- Given text -
It will help if your motivation for your endeavor is a worthy one, pinned to a personal value, and not something flighting. Something like being the absolute best you can be with your rifle. Anything less and you'll be selling yourself short, and might not reach your goal. It'll take commitment.

Some people are lucky, some people are good. To be good, you have to want it.

Study up on good shooting technique. Study up on range equipment. Study up on everything you can that may help reduce your group sizes now at 100 yards, then keep trying.
Buy some more boxes of your ammo. Go out and apply what you studied while you shoot your rifle. Take your time. Think. Question everything.
Study what you are doing, while you are doing it. Study the results when you are done. Try new things. Experiment. Assess the results. Apply what you learned.
Wash, rinse, repeat.
Discipline, focus and attention to detail.

Everything you do and learn at 100 yards will be a building block for the next range jump. The next range jump will hold new lessons of its own.

- Listed entries -
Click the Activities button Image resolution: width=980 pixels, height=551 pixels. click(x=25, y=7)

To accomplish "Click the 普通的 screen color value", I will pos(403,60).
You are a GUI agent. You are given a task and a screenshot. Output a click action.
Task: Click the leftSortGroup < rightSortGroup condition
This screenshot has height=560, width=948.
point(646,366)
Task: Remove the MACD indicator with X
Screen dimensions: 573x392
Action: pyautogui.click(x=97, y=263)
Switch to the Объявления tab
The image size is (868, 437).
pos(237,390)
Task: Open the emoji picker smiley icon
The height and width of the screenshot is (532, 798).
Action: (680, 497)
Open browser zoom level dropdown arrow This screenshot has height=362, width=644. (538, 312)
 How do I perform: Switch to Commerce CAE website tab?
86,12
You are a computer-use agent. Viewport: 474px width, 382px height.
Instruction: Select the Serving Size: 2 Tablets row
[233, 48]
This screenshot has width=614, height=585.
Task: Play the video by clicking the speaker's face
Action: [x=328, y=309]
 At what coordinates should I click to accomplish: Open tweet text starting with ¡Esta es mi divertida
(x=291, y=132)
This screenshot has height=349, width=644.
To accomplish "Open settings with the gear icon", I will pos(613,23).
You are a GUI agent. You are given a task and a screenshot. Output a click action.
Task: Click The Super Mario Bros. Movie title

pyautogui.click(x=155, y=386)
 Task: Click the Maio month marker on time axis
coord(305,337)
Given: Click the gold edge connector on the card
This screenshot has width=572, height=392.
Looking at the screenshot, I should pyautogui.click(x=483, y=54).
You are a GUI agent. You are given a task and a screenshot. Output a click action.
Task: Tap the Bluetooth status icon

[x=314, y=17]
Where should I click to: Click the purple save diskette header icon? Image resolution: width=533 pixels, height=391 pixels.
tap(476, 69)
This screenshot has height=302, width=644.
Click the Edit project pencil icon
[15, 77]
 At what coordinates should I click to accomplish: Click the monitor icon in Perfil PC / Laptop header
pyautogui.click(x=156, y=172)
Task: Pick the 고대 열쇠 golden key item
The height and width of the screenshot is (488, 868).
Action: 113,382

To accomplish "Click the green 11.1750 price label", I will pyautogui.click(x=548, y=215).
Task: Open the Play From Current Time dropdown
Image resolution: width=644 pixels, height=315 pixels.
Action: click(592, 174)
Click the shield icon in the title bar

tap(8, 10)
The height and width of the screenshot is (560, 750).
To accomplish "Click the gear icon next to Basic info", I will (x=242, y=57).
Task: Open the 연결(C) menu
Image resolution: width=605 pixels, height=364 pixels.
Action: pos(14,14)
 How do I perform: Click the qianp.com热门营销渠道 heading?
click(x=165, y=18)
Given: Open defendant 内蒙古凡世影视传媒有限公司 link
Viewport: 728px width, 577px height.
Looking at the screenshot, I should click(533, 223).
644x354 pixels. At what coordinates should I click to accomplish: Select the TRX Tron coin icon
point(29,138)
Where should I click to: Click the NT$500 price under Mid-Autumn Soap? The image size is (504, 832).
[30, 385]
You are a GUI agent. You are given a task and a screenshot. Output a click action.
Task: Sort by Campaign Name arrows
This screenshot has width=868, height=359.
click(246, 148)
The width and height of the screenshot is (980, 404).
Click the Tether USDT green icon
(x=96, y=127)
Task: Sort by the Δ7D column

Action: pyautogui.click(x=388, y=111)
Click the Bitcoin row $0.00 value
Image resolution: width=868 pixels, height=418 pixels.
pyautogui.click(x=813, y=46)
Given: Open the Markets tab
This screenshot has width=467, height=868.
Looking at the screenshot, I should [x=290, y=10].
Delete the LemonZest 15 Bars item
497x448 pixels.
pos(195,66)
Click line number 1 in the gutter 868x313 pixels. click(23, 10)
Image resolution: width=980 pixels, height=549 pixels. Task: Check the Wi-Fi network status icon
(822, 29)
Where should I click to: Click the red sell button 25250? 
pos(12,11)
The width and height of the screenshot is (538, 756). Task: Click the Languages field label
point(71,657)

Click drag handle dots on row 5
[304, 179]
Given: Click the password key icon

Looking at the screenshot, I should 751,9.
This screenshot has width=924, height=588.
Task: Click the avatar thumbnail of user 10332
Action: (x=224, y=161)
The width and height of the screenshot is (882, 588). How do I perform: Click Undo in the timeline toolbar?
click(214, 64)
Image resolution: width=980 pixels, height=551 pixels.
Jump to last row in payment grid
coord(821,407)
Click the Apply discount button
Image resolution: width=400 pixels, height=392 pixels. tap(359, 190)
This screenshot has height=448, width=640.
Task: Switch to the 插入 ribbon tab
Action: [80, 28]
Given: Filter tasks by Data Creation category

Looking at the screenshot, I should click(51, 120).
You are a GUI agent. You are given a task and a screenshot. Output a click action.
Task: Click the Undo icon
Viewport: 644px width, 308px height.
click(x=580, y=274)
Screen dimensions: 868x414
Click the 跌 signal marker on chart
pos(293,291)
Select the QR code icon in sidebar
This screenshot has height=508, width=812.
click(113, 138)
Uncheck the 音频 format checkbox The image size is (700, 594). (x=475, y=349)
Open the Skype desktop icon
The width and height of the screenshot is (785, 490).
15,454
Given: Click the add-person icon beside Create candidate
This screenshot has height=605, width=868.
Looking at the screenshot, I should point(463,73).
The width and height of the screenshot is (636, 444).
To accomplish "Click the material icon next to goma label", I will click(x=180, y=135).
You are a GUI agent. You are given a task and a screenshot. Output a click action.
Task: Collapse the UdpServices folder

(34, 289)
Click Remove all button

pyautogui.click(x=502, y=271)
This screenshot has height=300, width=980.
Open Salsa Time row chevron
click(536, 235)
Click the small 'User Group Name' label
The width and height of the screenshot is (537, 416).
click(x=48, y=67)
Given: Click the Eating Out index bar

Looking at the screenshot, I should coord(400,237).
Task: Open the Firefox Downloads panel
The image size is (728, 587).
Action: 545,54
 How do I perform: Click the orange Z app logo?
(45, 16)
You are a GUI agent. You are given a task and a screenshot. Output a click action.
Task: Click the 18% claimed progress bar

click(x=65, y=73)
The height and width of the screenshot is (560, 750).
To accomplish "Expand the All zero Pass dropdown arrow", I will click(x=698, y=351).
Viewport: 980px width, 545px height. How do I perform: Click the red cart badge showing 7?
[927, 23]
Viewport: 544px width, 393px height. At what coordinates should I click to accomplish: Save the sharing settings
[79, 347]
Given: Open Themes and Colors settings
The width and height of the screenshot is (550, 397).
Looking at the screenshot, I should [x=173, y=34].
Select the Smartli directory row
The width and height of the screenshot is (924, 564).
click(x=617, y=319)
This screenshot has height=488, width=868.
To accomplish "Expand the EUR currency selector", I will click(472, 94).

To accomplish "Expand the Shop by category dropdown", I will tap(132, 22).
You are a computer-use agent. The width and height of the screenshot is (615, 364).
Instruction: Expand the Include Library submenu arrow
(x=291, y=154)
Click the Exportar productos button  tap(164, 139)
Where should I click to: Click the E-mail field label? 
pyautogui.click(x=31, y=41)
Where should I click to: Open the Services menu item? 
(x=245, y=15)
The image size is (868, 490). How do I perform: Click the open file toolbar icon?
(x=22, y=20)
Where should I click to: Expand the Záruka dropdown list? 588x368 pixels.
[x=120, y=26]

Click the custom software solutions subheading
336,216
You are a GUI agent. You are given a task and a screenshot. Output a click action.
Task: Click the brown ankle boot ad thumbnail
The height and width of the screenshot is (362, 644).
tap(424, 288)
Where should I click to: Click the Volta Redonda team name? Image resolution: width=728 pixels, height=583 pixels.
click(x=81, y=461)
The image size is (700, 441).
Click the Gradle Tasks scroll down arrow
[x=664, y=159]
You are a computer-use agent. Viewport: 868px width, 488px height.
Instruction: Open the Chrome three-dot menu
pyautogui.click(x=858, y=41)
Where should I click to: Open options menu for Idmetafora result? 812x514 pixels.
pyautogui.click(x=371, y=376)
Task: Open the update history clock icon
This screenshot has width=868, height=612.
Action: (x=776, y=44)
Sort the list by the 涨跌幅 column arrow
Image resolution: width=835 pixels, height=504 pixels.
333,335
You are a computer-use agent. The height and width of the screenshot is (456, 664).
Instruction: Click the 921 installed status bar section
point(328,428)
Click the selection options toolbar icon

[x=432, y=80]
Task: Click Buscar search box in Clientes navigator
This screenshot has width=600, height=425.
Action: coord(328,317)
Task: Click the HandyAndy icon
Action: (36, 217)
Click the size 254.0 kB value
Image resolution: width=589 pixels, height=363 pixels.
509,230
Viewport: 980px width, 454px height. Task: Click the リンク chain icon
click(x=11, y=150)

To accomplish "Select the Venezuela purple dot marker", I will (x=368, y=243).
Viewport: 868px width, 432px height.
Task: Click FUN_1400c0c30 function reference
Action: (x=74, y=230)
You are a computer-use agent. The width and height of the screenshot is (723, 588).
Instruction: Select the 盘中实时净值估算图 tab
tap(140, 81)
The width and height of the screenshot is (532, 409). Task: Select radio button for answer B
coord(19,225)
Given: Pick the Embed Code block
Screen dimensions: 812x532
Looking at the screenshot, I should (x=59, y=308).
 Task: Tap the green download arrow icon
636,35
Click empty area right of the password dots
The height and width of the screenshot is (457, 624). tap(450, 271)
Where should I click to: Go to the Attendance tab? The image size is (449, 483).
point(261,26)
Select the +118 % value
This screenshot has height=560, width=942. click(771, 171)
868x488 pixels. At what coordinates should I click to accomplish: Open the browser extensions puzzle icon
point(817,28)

- Problem description -
Pick up the passage on shrinking rifle groups at 100 yards right after its final sentence and carry it forward in the same voice.

- Exercise answer -
See if there is someone in your area who is a marksman, who you can learn something from. Have him shoot your rifle. Are the results the same? Why or why not?

In the end, the only one who can answer the question "Is it really worth it?" Is you.
If you really like shooting, all of this will be fun and rewarding. Sure there will be times when you get frustrated or otherwise disenchanted. Change it up, try a new approach, take a break. Then shoot again.

Good luck to you, and if you do reach your goal, be the person who helps others new on the road to achieve. You'll be a better person for it. This isn't or shouldn't be a "secret society". It should be a brotherhood filled with camaraderie.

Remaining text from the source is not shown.